FRAI appeals Centre to cut high taxes on daily goods to stem their illicit trade

High taxes on ‘Make in India’ products are creating a huge demand for smuggled and counterfeit products across the country and are forcing millions of small and impoverished shopkeepers to deal with criminals and be part of this illegal activity, the Federation of Retailer Association of India (FRAI) said on Tuesday.

The FRAI, a representative body of about 80 lakh micro, small and medium retailers from across the country with a membership of 42 retail associations, urged the government to reduce high taxes on daily consumption goods to stem their illicit trade.

“There has been an alarming rise of smuggled and counterfeit products particularly in daily consumption products that are sold by our members. Such illegal products are easily available across the country including in rural markets and their share is around 25-30 per cent of the total market,” said Ram Asre Mishra, President, FRAI.

FRAI made a representation to Finance Minister Nirmala Sitharaman with an appeal to protect the interests of its 80 lakh retailers.

These retailers sustain their livelihood by selling goods of daily needs like biscuits, soft drinks, mineral water, confectioneries, cigarettes, among others.

The small retailer’s pre-lockdown earnings were about Rs 6,000 – Rs 12000 per month which is barely adequate to feed a family.

According to the FRAI, the slightly bigger shops or the medium retailers earn about Rs 400-Rs 500 per day, whereas the micro retailers earn as little as Rs 200 per day.

“Our members are mostly uneducated and belong to the lowest economic strata of the society. Many of them have borrowed money to run their shops instead of depending on the government for employment,” said Mishra.

Smugglers and criminals involved in counterfeiting activities cause financial, mental and physical harassment to “millions of our members to sell their illegal products”.

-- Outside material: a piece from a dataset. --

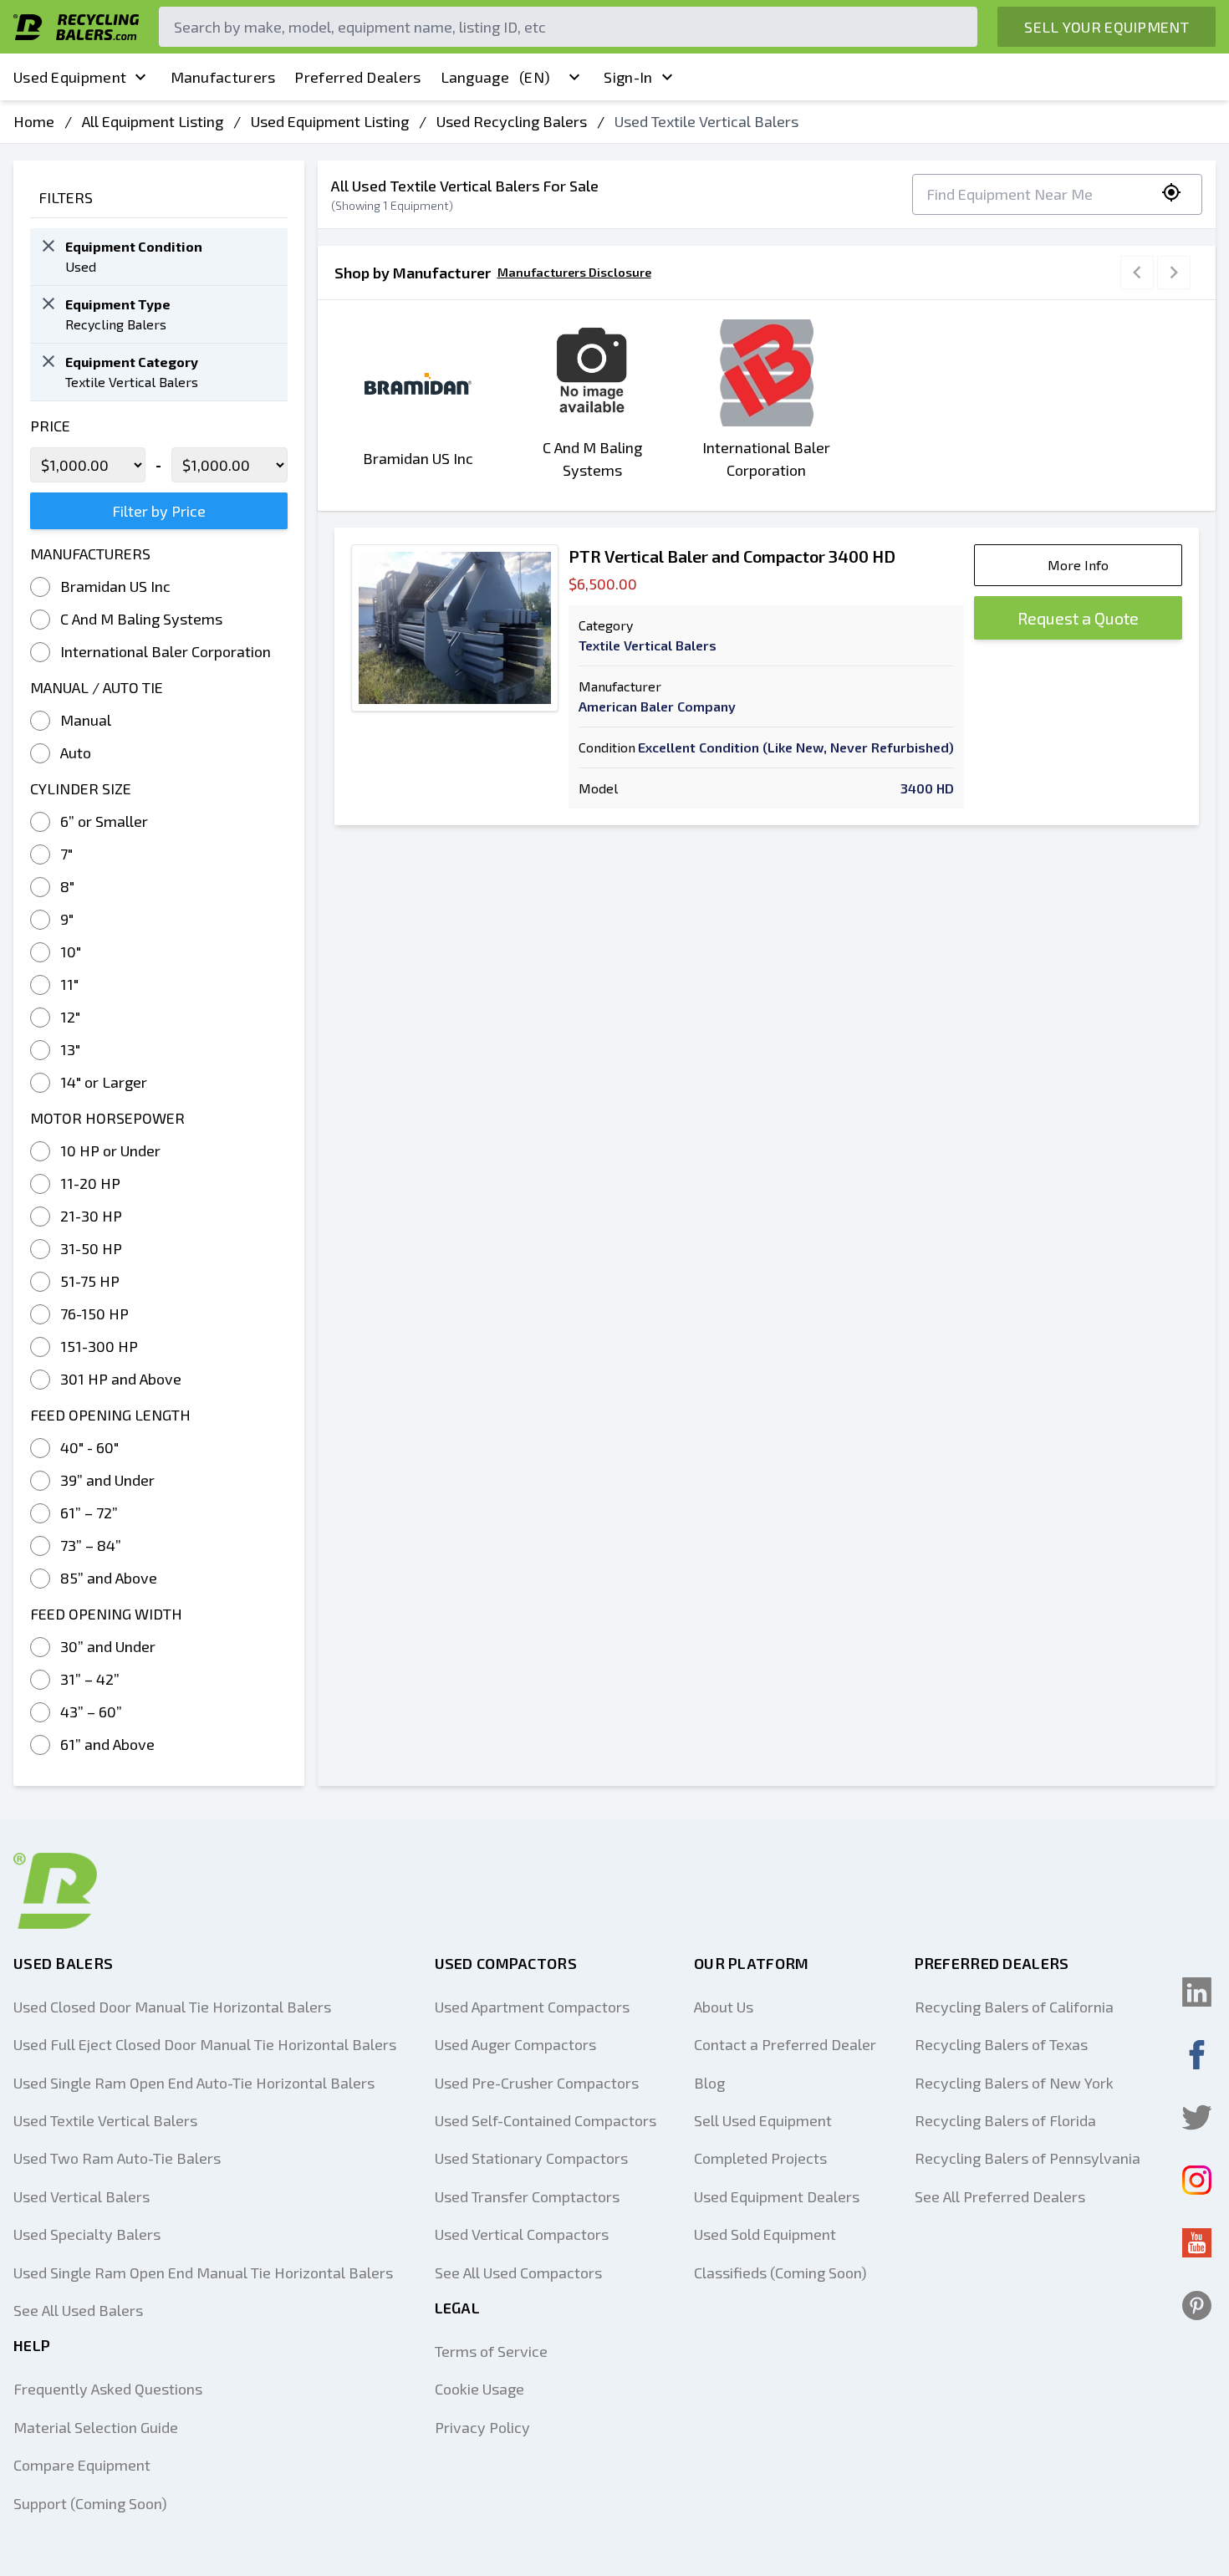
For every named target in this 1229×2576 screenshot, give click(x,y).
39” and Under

Media reports suggest that Chinese companies based outside India and other dubious multinational companies are behind these criminal and anti-social activities.

Since Smuggled and Counterfeit products completely evade taxes they can easily outsell legally produced goods by selling at half price or even at one-third of the price of a particular item. This is causing the loss of thousands of crores in revenue for the government, said the FRAI.

“Our members are law-abiding citizens of the country but some of our members have been forced into selling smuggled and counterfeit products because of huge demand for them, as they are significantly cheaper as compared to legal products,” said Vinay Kumar, Secretary, FRAI.

FRAI advised its members not to engage in selling counterfeit or smuggled products.

However, as business for legal products is shrinking, “they have no choice but to fall prey to meet the minimum earnings needed to sustain their livelihoods,” said the federation.